Novel Ridaifen analogs were designed and synthesized to target the proteasome. Structure-activity relationship studies revealed potent and selective inhibition of the CT-L and PGPH activities, offering promising scaffolds for anticancer drug development.

Ridaifen (RID) analogues are identified as nonpeptide, noncovalent inhibitors of the catalytic subunits of the human 20S proteasome. They demonstrated effectiveness against both multiple myeloma and solid tumors. Herein, the synthesis and biological evaluation of 20 novel RID analogs that exhibit inhibitory effects on the three catalytic subunits of the 20S proteasome are reported. All the compounds were tested on the National Cancer Institute (NCI) 60 cancerous cell lines.
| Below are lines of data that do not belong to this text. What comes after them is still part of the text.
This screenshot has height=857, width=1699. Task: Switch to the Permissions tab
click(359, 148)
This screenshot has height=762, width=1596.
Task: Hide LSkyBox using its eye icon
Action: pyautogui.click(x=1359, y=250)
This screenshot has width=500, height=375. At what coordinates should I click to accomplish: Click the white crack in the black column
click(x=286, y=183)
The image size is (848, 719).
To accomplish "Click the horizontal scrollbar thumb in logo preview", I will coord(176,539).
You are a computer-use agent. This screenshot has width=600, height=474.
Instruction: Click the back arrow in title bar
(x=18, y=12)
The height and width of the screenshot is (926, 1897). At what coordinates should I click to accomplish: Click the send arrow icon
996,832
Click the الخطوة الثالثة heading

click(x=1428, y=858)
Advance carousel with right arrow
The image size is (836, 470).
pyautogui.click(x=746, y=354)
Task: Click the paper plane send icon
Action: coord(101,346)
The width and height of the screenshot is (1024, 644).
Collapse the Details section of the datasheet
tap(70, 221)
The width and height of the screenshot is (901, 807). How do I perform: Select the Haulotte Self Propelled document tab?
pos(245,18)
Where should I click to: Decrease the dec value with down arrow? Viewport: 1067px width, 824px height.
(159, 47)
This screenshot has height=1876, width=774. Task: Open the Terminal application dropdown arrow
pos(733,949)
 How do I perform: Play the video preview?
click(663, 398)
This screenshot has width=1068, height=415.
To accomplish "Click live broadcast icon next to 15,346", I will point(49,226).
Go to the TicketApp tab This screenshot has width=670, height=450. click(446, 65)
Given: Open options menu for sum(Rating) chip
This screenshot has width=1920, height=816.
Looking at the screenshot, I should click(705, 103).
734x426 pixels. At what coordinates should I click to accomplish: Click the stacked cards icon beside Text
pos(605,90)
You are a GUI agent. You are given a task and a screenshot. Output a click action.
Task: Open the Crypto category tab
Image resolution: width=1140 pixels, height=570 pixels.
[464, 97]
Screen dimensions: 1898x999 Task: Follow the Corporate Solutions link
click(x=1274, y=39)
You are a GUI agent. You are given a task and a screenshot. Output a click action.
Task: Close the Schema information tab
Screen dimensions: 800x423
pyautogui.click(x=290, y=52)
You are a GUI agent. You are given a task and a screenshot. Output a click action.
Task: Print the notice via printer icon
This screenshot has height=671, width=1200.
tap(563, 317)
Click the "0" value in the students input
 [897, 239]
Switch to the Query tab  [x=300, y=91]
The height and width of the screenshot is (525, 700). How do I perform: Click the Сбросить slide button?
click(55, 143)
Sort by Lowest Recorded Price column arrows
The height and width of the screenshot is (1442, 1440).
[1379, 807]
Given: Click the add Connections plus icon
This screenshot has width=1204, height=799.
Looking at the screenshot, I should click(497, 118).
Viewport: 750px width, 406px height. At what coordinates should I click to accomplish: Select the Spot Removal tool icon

The compounds bear symmetric aminoalkoxy groups on rings B and C, different substituents on ring A, and the terminal side chain on the ethylene backbone was modified to methyl and cyclopentyl groups.Compound 43 was the most potent inhibitor for both CT-L and PGPH (IC₅₀ = 0.22, 0.05 μM), which is threefold more potent for CT-L and tenfold more potent on PGPH than RID-F. Most of the analogs showed pan activity toward different cancer cell lines, and compound 20 was more potent than tamoxifen. Compound 20 showed submicromolar IC₅₀ values for CT-L and PGPH activities, indicating that it mediates its cytotoxic activity via proteasomal inhibition. Selected compounds were tested against Ebolavirus, and compound 36 showed the highest antiviral activity, surpassing the EC₅₀ of the reference compound favipiravir.